LIMS, ELN, and KMS – Databases to manage scientific data

lims-eln

In the late 1960’s, managing data has become an essential component of drug discovery and development. Technology advances made it possible to collect more data more easily and, today, scientists are submerged by a data deluge.

Manual compilation of results and report writing require a substantial amount of time and, in a business context, these non-productive activities are not valuated. Moreover, they are error-prone and subject to bias.

With years all major and medium pharmaceutical companies have put in place data management systems as part of their quality assurance. They expect the same from their partners, and a review of data management procedures is included in due diligences. So even the smallest research groups need adequate tools to manage all their information and transform it into knowledge.

LIMS – Laboratory Information Management System

The purpose of a LIMS is to track and capture all the data created by a process. LIMS are necessary to work according to the Good Laboratory Practices because they enforce the standard operating procedure (SOP) and they can detect and document deviations from said SOP.

Tied to instruments and processes, LIMS streamline tasks, ensuring that the SOP is applied, and track data at each step, from end to end. They also compile reports for specific tests, samples or studies. As a result they reduce the time from request to result, maximizing the throughput of data production and improving the quality of results.

However, because they are linked to a specific process, they create data siloes and do not enable seamless data integration. They are configured to follow a single process, and they are nearly exclusively used in regulated environment where processes do not change too often, in opposition to drug discovery where conditions and processes are regularly updated.

ELN – Electronic Lab Notebook

ELN are aimed at replacing and extending paper notebooks. They serve different areas from preclinical to food, beverage or cosmetics companies. ELN enhance productivity by storing all information, data, or intellectual property created by scientists into a central searchable location. Experimental documentation used to support a patent is protected, preserved and shared in a high-security place with timestamps, version control and record authentication.

The reporting and searching capabilities of ELN are unequal and depend largely of the degree of data structuration in the system. On the one hand, “free-texts” ELN are versatile and can store any kind of result, just like a Word or PDF document. These results in free-text are accessible from the experiment identifier or by full-text search, but the data is not structured. It is therefore hard to aggregate results across experiments to produce structure-activity tables. On the other hand, specialized ELN (chemistry, pharmacology…) are more structured and it is possible to search by chemical reaction or to apply predefined calculation templates, for instance to process in vivo raw data into results. But they are then creating data silo (one data store for chemistry, one other data store for pharmacology).
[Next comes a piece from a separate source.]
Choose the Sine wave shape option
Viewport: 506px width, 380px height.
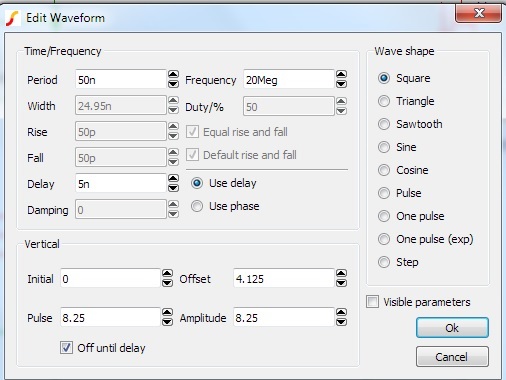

In practice, the main use of ELN in drug discovery is to replace paper notebooks, facilitate exchange of information and be compliant with IP regulations.

KMS – Knowledge Management System

KMS are made to collect and integrate (i.e., to create links between) all the data produced by disparate instruments or techniques in drug discovery and development and to present all or part of the project information on a single screen. They are a one-stop-shop to access all the information.

While the first KMS were made in the 80’s to record screening data for small molecules only, nowadays they support seamlessly multiple types of entities (small molecules, proteins, antibodies, cells, vaccines, natural products…) and all the information generated in discovery and development: ADME, QC characterization, pharmacokinetics, pharmacodynamics, PCD studies, and clinical reports.

As the data is strongly structured, it becomes possible to display and group data at multiple levels: compound level (all the screening data, ADME properties, QC, characterization, PK and PD results and reports for a single compound), project level (all the compounds, the results associated and their statistics, such as a structure-activity table), study level, or assay level. Data generated in the lab is also usually augmented with data from the public domain, for instance to link gene products results through genes (e.g., access all transcriptomics results for a single gene).

The key advantage of KMS in drug discovery is to enable secure and structured storage of heterogeneous data and easy aggregation and retrieval of all project data, from screening to clinical.

Conclusion

We have described herein the main three classes of data management solutions. LIMS are tracking instrument data and are used mainly in regulated environment (GLP studies), ELN are a publication tool where scientists annotate the data from several LIMS and process it into result and KMS is an integration tool that gathers all the primary results and reports them in the context of a project.

The choice of the right tool depends therefore on the researcher’s objectives: compliance with GLP (LIMS), preservation of IP (ELN) or project data tracking and sharing (KMS).